Ohio

Man Reunites With Georgetown Students Whose Work Helped Him Get Out of Prison

What to Know

  • A documentary produced by Georgetown students as part of a prison reform course helped draw public attention to Valentino Dixon's case.
  • The class worked with Dixon's attorney to have the conviction overturned.
  • A judge agreed to set aside Dixon's conviction in a 1991 fatal shooting and accepted a guilty plea from another man who had confessed.

A wrongfully convicted New York man who became known for his drawings of lush golf courses has reunited with the Georgetown University students who helped get him freed after 27 years in prison.

Valentino Dixon received a warm applause when he visited the university Thursday night for the "Golf Art Saved Me, Georgetown Set Me Free" panel.

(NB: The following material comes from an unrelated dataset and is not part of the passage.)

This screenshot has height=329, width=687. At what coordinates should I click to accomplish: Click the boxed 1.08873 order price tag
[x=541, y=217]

"I’m still adjusting," he told News4.

Dixon walked free in September after a judge exonerated him in the 1991 shooting death of 17-year-old Torriano Jackson on a Buffalo street corner and accepted a guilty plea from another man who had confessed to the killing two days after it happened.

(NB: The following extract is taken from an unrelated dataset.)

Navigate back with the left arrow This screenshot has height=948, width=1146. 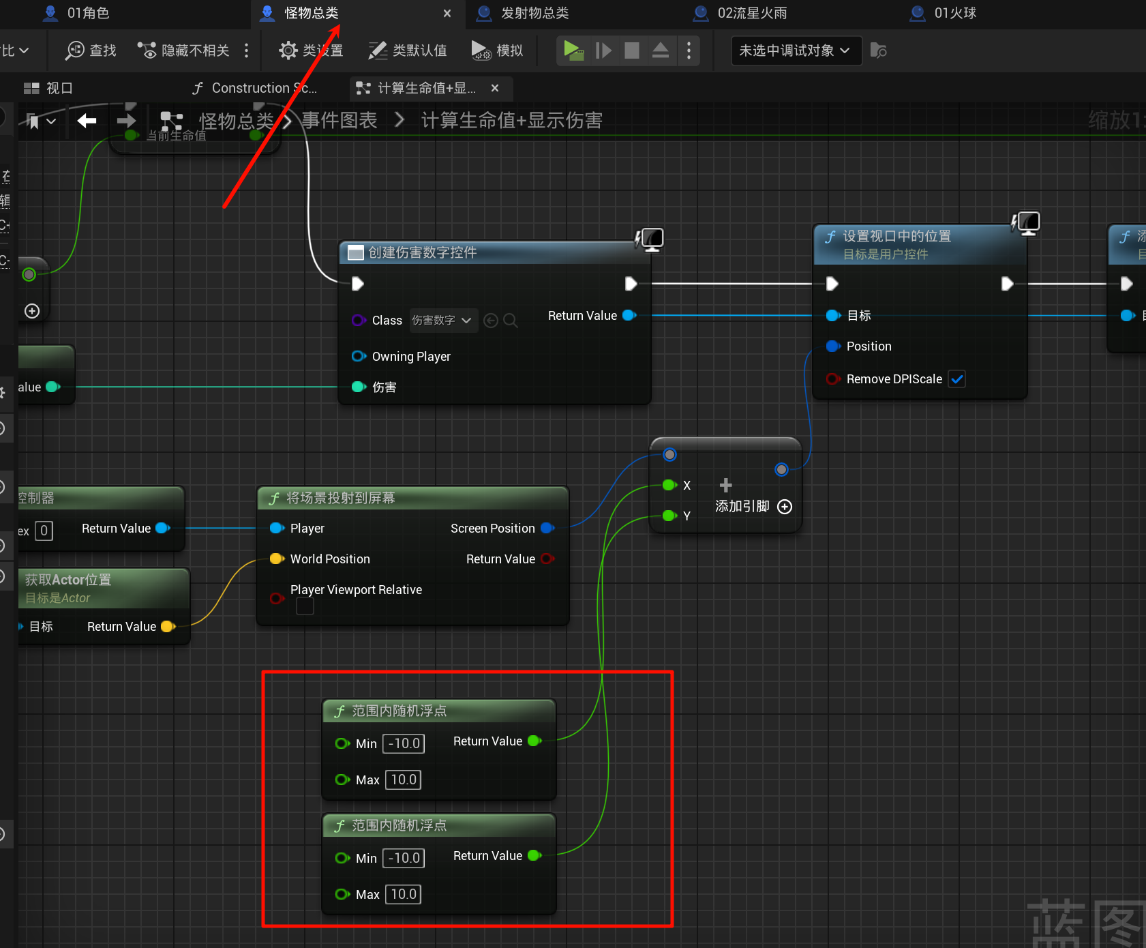(x=87, y=121)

"It feels like a dream come true. You know, I fantasized about this day while I was in there," Dixon said.

While behind bars, Dixon rekindled his childhood passion for drawing, often spending 10 hours a day creating vivid colored pencil landscapes, including of golf courses, while imagining freedom.

"This is what kept me going so I never was in a long state of despair, Dixon said.

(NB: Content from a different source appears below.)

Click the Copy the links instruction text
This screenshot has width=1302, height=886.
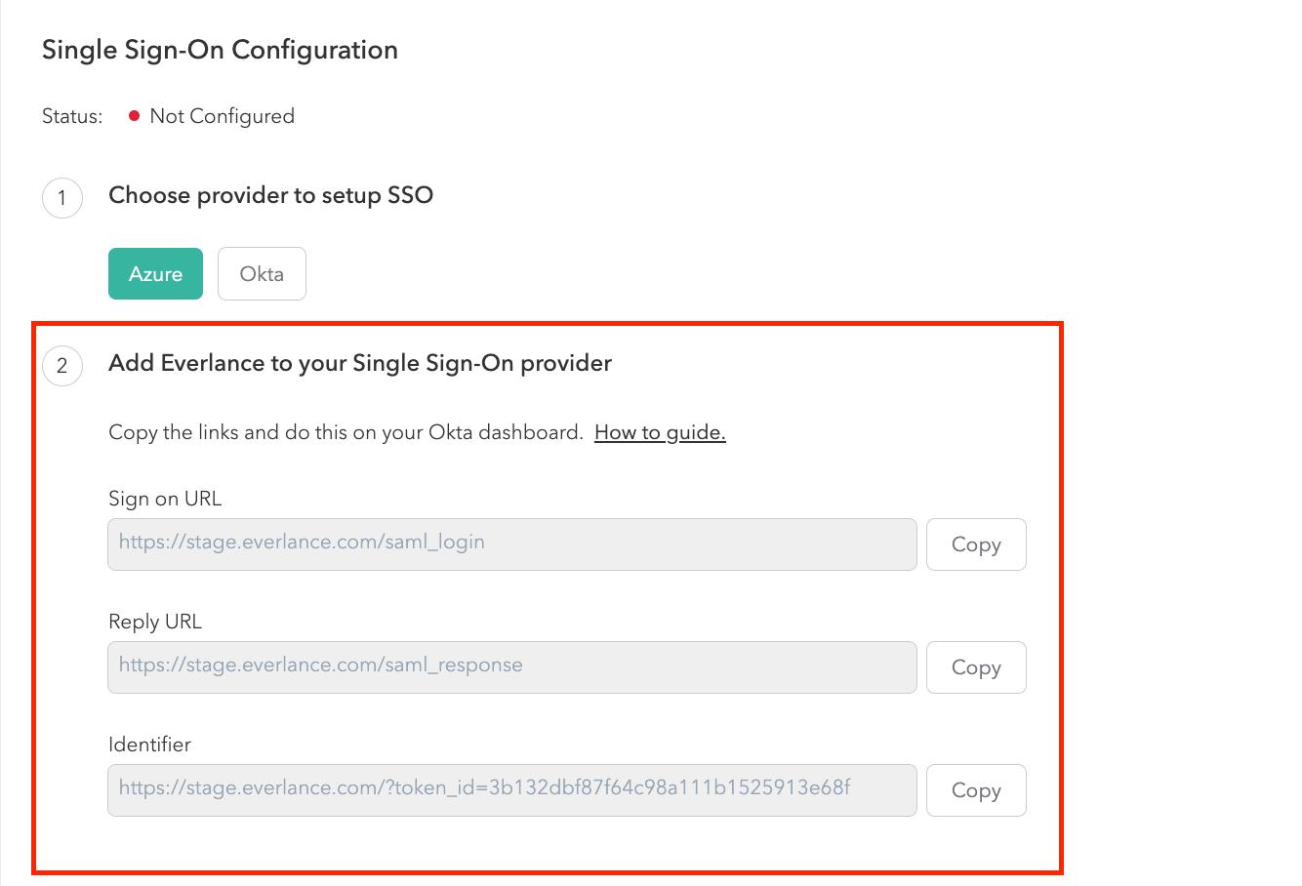tap(346, 432)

The drawings grabbed the attention of Golf Digest -- and three Georgetown University students who cracked open his case as part of a prison reform class.

The class discovered a valuable clue while talking to the lead prosecutor in the case. Dixon's hands and clothes were tested for gunshot residue and the results came back negative.

"That was a pivotal piece of information that we came across," student Ellie Goonetillake said.

The students then worked with Dixon's attorney, Donald Thompson, to overturn the case.

"They mean everything to me. Our relationship is going to be a life-long relationship," Dixon said.

"It went so far beyond reasonable doubt that it's pretty outrageous that he would have been convicted and it would have been upheld," Marc Howard, director of the university's Prisons and Justice Initiative, previously said.

Howard taught the course with childhood friend Marty Tankleff who also spent years wrongfully imprisoned.

"It was just everything we've ever wanted; it felt so miraculous," Goonetillake previously told News4. 

Students interviewed witnesses, Dixon's family and Dixon himself. It was the first semester the class had been taught. And now, the class is working on three other wrongful conviction cases. 

Dixon said he plans to make a living by selling his artwork from his newly launched website, ValentinoDixon.com.